I’m back and ready to roll! I haven’t put up a post for almost two months now, and that last entry was really a cop-out ‘cos I just copy-pasted an image that was created by someone much more inspiring.
What kept me away for so long? Did I escape to some secluded tropical haven where I danced barefoot on scattered petals amongst pygmy natives, and dozed off each night basking in the reflexive waves of a foot massage? No, I did not (surprise). I’m not sure what exactly has distracted me for the last few weeks. First there were exams, and then there were holidays, and then I began my nine-week rotation in paediatrics, which involved getting up at 6am on Mondays and spending the rest of the week in a happy stupor. I got to know a lovely new group of fellow students, comforted wailing babies and felt all mushy about it, and met a whole spectrum of parents, from Totally Chilled to Terrifying. I’m pretty sure that paediatrics isn’t for me, but it was an interesting rotation nevertheless =)
Other than that, someone special has gone overseas for six weeks. This has left me a little mope-y and in need of lots of distractions. Fortunately, there are only 14 days until he returns. That’s 336 hours. Or 20,160 minutes. Or 1,209,600 seconds. It has been a slooooow month.
What I’ve been reading lately…
The Mind’s Eye – Oliver Sacks
Where I got this book: Dymocks, Collins Street, Melbourne
I discovered Oliver Sacks three years ago when I read The Man Who Mistook His Wife For a Hat. How could I resist such a book? It had a quirky title, and it was about neurology. The Mind’s Eye is Sacks’s latest publication, and continues in much the same format. He describes, in fascinating detail and with compassion, several of his own patients with intriguing neurological dilemmas: a concert pianist who loses her ability to read music and eventually to recognise objects; a novelist who has a stroke and loses his ability to read but not to write; a woman who becomes unable to speak; a scientist who has never seen in 3D but suddenly acquires this ability in mid-life.

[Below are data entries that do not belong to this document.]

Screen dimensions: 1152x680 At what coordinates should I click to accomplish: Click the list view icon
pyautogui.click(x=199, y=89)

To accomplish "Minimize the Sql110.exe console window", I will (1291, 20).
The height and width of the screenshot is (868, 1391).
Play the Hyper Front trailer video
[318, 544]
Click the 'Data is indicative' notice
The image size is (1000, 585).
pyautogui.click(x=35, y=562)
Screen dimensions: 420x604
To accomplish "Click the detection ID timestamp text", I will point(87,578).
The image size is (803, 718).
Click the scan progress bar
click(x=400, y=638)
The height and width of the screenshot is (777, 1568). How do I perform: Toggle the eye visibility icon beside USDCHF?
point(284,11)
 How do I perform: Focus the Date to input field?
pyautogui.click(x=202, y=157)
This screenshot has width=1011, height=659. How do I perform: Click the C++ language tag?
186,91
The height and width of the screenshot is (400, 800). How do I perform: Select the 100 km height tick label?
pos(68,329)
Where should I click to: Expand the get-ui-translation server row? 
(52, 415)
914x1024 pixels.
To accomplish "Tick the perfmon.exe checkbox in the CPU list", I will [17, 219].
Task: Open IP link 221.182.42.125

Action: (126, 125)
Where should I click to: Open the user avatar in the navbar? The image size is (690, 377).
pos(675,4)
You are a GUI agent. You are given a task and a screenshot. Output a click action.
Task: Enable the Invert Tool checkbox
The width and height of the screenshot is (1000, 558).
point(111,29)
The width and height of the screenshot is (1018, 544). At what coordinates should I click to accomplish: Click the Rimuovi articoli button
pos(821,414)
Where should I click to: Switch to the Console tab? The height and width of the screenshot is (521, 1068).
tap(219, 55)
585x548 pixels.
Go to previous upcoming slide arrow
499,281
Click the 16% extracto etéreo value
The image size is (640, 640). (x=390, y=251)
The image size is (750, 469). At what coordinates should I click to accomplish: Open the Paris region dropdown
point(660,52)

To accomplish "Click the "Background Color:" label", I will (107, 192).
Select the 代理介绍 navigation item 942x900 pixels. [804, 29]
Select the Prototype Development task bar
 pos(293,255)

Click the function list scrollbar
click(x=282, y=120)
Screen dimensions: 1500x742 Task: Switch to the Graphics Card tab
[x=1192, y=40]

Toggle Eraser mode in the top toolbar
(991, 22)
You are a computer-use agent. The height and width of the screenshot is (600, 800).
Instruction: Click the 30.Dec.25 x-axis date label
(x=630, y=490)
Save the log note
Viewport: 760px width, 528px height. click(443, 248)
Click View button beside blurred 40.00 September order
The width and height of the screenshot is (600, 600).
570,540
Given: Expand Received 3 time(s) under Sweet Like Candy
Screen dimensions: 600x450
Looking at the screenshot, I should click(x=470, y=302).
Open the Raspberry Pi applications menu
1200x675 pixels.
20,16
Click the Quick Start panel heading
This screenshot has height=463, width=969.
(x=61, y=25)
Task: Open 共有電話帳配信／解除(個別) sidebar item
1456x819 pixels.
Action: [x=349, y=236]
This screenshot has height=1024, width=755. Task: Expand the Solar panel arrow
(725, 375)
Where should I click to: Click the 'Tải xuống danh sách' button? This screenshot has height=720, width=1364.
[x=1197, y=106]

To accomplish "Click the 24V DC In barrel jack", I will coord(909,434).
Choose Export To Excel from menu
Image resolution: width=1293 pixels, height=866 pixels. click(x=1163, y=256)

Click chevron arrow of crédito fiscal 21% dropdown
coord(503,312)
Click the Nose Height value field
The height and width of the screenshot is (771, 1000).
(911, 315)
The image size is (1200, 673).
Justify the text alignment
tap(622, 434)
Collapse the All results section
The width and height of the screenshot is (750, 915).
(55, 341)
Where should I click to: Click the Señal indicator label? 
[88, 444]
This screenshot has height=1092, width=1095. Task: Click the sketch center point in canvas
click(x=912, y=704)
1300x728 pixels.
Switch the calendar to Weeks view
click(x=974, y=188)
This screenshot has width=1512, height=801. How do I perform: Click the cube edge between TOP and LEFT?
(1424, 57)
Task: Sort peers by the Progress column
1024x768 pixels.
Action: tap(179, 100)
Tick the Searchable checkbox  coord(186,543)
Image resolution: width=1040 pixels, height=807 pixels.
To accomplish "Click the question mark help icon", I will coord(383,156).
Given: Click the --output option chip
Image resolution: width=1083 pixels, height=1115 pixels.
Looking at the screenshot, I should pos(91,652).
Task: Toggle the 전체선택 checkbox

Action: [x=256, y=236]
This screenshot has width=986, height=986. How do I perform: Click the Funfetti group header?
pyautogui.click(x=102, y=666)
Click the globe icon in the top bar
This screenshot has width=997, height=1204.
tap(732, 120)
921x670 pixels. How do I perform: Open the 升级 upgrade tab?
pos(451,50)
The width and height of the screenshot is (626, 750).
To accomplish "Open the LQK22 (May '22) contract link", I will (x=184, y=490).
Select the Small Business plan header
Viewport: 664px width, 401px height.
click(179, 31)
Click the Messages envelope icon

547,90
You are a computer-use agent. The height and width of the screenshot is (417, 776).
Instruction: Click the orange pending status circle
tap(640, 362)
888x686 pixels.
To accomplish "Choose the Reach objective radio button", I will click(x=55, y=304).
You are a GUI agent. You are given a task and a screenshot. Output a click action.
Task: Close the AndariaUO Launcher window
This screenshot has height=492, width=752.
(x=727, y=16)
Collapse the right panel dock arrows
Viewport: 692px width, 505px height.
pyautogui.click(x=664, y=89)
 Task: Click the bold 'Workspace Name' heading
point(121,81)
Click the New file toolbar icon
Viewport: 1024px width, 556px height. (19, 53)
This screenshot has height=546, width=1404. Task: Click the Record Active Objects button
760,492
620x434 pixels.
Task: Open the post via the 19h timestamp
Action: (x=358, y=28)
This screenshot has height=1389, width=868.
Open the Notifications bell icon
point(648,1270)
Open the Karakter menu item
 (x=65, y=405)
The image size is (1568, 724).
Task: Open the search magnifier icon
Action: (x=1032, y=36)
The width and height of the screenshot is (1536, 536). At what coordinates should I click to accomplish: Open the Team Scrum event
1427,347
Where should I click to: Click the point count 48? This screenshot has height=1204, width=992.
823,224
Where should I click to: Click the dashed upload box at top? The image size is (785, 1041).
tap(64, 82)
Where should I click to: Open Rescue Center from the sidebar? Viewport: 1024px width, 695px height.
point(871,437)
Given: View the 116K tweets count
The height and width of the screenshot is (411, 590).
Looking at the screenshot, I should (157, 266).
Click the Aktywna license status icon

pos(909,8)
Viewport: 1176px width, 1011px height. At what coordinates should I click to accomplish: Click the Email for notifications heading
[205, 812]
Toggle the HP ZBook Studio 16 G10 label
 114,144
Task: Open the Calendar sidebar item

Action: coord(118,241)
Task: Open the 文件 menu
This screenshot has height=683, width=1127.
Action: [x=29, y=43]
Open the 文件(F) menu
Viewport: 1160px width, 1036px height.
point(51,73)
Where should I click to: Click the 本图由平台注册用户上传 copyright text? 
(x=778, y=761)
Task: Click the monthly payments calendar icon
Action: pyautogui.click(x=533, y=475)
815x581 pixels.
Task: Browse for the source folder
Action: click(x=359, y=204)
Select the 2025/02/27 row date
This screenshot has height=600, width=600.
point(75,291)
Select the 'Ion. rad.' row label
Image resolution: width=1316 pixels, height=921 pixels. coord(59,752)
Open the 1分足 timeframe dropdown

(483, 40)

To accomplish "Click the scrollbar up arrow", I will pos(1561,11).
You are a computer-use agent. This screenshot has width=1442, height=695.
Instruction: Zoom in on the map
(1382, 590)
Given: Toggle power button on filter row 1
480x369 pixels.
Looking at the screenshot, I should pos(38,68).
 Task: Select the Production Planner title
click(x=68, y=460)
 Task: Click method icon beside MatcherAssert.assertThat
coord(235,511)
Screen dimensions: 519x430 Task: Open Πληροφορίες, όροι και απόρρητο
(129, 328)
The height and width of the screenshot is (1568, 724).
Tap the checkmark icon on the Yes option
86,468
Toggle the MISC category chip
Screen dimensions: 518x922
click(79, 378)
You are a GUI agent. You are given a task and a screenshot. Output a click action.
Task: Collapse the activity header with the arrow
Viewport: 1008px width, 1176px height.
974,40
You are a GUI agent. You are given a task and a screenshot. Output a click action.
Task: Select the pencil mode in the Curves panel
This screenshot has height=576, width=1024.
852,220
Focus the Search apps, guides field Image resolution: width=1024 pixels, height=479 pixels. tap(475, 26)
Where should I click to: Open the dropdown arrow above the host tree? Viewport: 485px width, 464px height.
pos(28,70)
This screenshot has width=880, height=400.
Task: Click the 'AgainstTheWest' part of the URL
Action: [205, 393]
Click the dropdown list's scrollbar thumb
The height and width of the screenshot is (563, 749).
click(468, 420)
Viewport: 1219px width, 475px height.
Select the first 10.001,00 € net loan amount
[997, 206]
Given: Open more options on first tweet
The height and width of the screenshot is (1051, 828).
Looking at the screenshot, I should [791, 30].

A large part of the book focuses on vision, particularly stereoscopy, or 3D vision, and how we develop it. For the first time, Sacks’s also talks about his own journey: firstly, his prosopagnosia or inability to recognise faces, and then his experience of being diagnosed with eye cancer and the loss of visual faculties that followed.
The Mind’s Eye is both moving and intellectually fascinating. He explains neural mechanisms with clarity and without overcomplicating the story. His writing is consistently articulate, compassionate and stimulating. For those who are intrigued by the brain.
The Boy Who Was Raised As a Dog – Bruce D. Perry
Where I got this book: The Book Depository, online.
This is an amazing book. It was recommended to me by my dear friend J. “Dong” Chae, who told me it was in fact discovered by his girlfriend, Linda. I love how good books get passed along on an irrepressible wave of…goodness.
Bruce D. Perry is a child psychiatrist who has worked for many years with victims of trauma and abuse. In this book he tells the stories of a number of children who have changed and shaped the way he practises. Some of these stories are horrific: murder witnesses, sexual abuse victims, severely neglected children, genocide survivors. Perry tells their tales with immense insight and compassion. Not only that, he explains what happens to the brain when it is put under extreme stress and the vital importance of nurture–touch, language, care, affection–in the first few years of life. So crucial is this nurture that it can mean the difference between a humane member of society, and a psychopathic killer. I think this book would be a moving and insightful read for parents, future parents and anyone who works with children.
That’s all for today, folks! Fiction reviews to come in the next couple of posts. Enjoy your weekends, eat that extra slice of pie, dance like a madman to the radio, and tell everyone you love that you love them!